Exercise: Convert every line of the records below into a JSON list of strings, one string per line, leaving out blank lines.

========================================

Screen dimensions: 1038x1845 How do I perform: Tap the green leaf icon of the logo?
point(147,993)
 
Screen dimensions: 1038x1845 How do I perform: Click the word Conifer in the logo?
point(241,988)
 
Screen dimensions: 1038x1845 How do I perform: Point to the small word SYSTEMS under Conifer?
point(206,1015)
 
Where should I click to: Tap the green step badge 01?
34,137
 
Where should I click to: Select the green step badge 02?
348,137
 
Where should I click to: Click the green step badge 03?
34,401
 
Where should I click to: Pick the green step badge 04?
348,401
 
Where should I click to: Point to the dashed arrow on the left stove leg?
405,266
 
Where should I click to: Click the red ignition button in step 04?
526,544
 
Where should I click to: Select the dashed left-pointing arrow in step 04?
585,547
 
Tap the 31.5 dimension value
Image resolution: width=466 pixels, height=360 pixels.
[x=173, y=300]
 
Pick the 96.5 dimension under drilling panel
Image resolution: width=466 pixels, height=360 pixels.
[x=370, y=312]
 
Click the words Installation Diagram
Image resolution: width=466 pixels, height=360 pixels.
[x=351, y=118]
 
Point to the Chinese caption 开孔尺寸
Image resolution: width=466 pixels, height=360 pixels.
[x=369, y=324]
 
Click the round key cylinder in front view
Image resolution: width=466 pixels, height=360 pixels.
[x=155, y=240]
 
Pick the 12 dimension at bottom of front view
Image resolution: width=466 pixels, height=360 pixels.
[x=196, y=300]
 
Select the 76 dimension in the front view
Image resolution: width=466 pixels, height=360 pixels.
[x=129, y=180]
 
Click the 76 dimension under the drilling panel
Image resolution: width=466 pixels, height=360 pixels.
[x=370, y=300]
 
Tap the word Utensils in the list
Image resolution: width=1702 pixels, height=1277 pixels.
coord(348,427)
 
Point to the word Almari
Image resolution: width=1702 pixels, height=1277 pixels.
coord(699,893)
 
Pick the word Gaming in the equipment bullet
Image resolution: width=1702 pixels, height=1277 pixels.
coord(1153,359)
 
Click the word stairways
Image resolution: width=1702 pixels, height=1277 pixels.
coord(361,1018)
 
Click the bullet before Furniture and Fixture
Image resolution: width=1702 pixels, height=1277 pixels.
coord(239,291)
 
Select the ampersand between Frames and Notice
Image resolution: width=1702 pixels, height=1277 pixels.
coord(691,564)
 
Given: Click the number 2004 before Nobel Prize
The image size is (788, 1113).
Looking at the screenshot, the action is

========================================

Task result:
[
  "Screen dimensions: 1038x1845 How do I perform: Tap the green leaf icon of the logo?",
  "point(147,993)",
  "Screen dimensions: 1038x1845 How do I perform: Click the word Conifer in the logo?",
  "point(241,988)",
  "Screen dimensions: 1038x1845 How do I perform: Point to the small word SYSTEMS under Conifer?",
  "point(206,1015)",
  "Where should I click to: Tap the green step badge 01?",
  "34,137",
  "Where should I click to: Select the green step badge 02?",
  "348,137",
  "Where should I click to: Click the green step badge 03?",
  "34,401",
  "Where should I click to: Pick the green step badge 04?",
  "348,401",
  "Where should I click to: Point to the dashed arrow on the left stove leg?",
  "405,266",
  "Where should I click to: Click the red ignition button in step 04?",
  "526,544",
  "Where should I click to: Select the dashed left-pointing arrow in step 04?",
  "585,547",
  "Tap the 31.5 dimension value",
  "Image resolution: width=466 pixels, height=360 pixels.",
  "[x=173, y=300]",
  "Pick the 96.5 dimension under drilling panel",
  "Image resolution: width=466 pixels, height=360 pixels.",
  "[x=370, y=312]",
  "Click the words Installation Diagram",
  "Image resolution: width=466 pixels, height=360 pixels.",
  "[x=351, y=118]",
  "Point to the Chinese caption 开孔尺寸",
  "Image resolution: width=466 pixels, height=360 pixels.",
  "[x=369, y=324]",
  "Click the round key cylinder in front view",
  "Image resolution: width=466 pixels, height=360 pixels.",
  "[x=155, y=240]",
  "Pick the 12 dimension at bottom of front view",
  "Image resolution: width=466 pixels, height=360 pixels.",
  "[x=196, y=300]",
  "Select the 76 dimension in the front view",
  "Image resolution: width=466 pixels, height=360 pixels.",
  "[x=129, y=180]",
  "Click the 76 dimension under the drilling panel",
  "Image resolution: width=466 pixels, height=360 pixels.",
  "[x=370, y=300]",
  "Tap the word Utensils in the list",
  "Image resolution: width=1702 pixels, height=1277 pixels.",
  "coord(348,427)",
  "Point to the word Almari",
  "Image resolution: width=1702 pixels, height=1277 pixels.",
  "coord(699,893)",
  "Pick the word Gaming in the equipment bullet",
  "Image resolution: width=1702 pixels, height=1277 pixels.",
  "coord(1153,359)",
  "Click the word stairways",
  "Image resolution: width=1702 pixels, height=1277 pixels.",
  "coord(361,1018)",
  "Click the bullet before Furniture and Fixture",
  "Image resolution: width=1702 pixels, height=1277 pixels.",
  "coord(239,291)",
  "Select the ampersand between Frames and Notice",
  "Image resolution: width=1702 pixels, height=1277 pixels.",
  "coord(691,564)",
  "Given: Click the number 2004 before Nobel Prize",
  "The image size is (788, 1113).",
  "Looking at the screenshot, the action is"
]